-- INFORMATION PROVIDED follows --

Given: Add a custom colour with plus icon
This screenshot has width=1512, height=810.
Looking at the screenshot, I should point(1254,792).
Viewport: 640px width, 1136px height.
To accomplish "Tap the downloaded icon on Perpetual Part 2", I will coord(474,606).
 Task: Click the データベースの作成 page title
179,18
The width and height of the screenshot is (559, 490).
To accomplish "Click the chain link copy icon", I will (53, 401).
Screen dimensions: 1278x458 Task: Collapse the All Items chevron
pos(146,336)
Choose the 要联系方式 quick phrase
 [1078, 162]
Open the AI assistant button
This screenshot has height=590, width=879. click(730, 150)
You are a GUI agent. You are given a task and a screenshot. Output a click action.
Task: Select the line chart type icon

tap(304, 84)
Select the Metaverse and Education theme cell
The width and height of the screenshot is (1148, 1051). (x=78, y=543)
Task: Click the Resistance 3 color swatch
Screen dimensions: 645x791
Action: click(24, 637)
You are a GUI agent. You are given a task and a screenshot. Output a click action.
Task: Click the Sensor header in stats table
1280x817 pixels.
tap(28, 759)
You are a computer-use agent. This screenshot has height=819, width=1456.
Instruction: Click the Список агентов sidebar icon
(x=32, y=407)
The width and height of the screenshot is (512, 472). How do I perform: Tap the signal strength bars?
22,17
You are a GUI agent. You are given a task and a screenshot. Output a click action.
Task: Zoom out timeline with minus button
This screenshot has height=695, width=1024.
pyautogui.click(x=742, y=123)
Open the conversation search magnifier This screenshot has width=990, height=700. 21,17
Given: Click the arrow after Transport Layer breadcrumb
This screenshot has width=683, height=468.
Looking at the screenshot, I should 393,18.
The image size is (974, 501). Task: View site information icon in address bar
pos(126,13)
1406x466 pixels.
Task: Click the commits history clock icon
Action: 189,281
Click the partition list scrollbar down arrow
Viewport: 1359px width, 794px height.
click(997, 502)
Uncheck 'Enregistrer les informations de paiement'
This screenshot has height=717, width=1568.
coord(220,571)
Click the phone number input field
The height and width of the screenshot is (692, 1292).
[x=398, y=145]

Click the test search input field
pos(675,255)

-- INFORMATION PROVIDED concluded --

WORK REQUIRED — Wherever the string "will" appears in a line of the records above, copy that line.

ANSWER SECTION —
To accomplish "Tap the downloaded icon on Perpetual Part 2", I will coord(474,606).
To accomplish "Click the chain link copy icon", I will (53, 401).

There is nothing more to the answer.